**Extracted text:**
☆ ☆ ☆
Trump administration set to limit COVID-19 shot approvals to the elderly, highest-risk


Top officials in the Trump administration on Tuesday announced they will limit the approval of new COVID-19 vaccines to adults over 65 and people who are high risk.

The move is a significant shift away from the current universal recommendation, and comes just two days before the Food and Drug Administration’s (FDA) independent advisers are set to vote on the formula that vaccine makers should use to potentially adjust their shots for the current strain.  

In a commentary published in the New England Journal of Medicine, FDA leaders wrote they will require companies to conduct lengthy clinical trials to compare the vaccine against a placebo before approving shots for healthier people. 

The shots will continue to be streamlined for people over the age of 65 and as well as children and younger adults with at least one health problem that puts them at higher risk. 

It’s not entirely clear what the news means for people under 65 who are not considered high-risk.

According to FDA Commissioner Marty Makary and Vinay Prasad, director of the Center for Biologics Evaluation and Research, the American “one size fits all” approach to COVID vaccination is the most aggressive compared to the rest of the world and may no longer be needed, given that people have immunity from multiple doses and likely multiple inflections.  

“The U.S. policy has sometimes been justified by arguing that the American people are not sophisticated enough to understand age- and risk-based recommendations. We reject this view,” they wrote.  

Officials said the more targeted approach still could keep annual vaccinations available for between 100 million and 200 million people. 

The new framework comes after weeks of administration officials scrutinizing the use of COVID-19 vaccines, including the delayed approval of Novavax’s shot for a much smaller population than its competitors.
☆ ☆ ☆
**Collected material:**
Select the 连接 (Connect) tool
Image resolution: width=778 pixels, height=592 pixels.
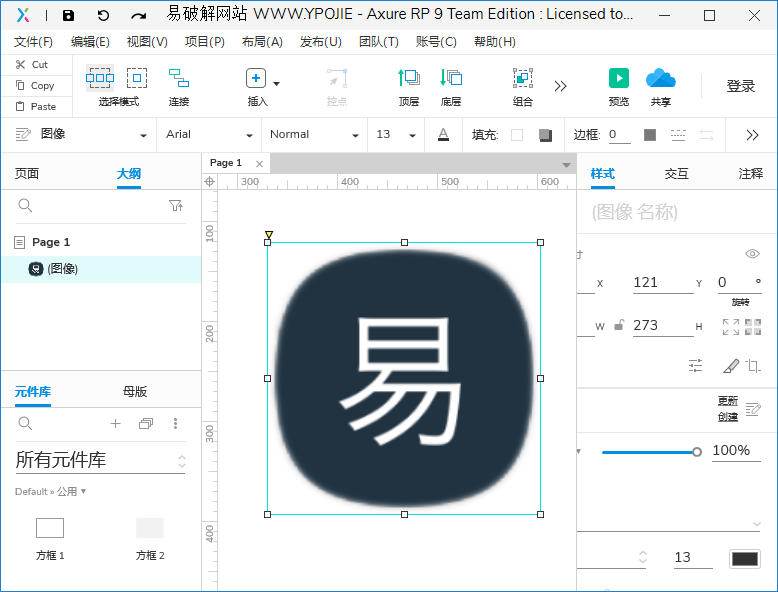(x=179, y=78)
☆ ☆ ☆
**Try it:**
Continue the article on the Trump administration's limits on COVID-19 vaccine approvals, starting after its last sentence. The listing has no connection to the article on COVID-19 vaccine approvals.

**Exercise response:**
Regulators have taken a similar approach to the COVID-19 shots as they have for seasonal influenza vaccines. The FDA has approved yearly updates to COVID shots when manufacturers provide evidence they can protect against the new strain just as well as the previous year’s iteration.  

Makary and Prasad said that will be changing. 

“The FDA will approve vaccines for high-risk persons and, at the same time, demand robust, gold-standard data on persons at low risk,” Prasad and Makary wrote. 

Over the past two seasons, uptake of the annual COVID-19 booster has been poor. Makary and Prasad suggested the broad booster recommendations have also contributed to declining trust in vaccination, including the measles-mumps-rubella (MMR) vaccine.  

In the administration’s most forceful declaration to date, Makary and Prasad wrote that the MMR shot “has been clearly established as safe and highly effective.” They noted reduced MMR vaccination rates in recent years “have been a growing concern and have contributed to serious illness and deaths from measles.” 

An expert panel that advises the Centers for Disease Control and Prevention (CDC) on vaccines will vote next month on COVID vaccine recommendations.  

The panel has already indicated it would likely move to recommend a risk-based vaccination approach; boosters for people 65 and older and anyone aged 6 months and older with health conditions that puts them at high risk of severe illness.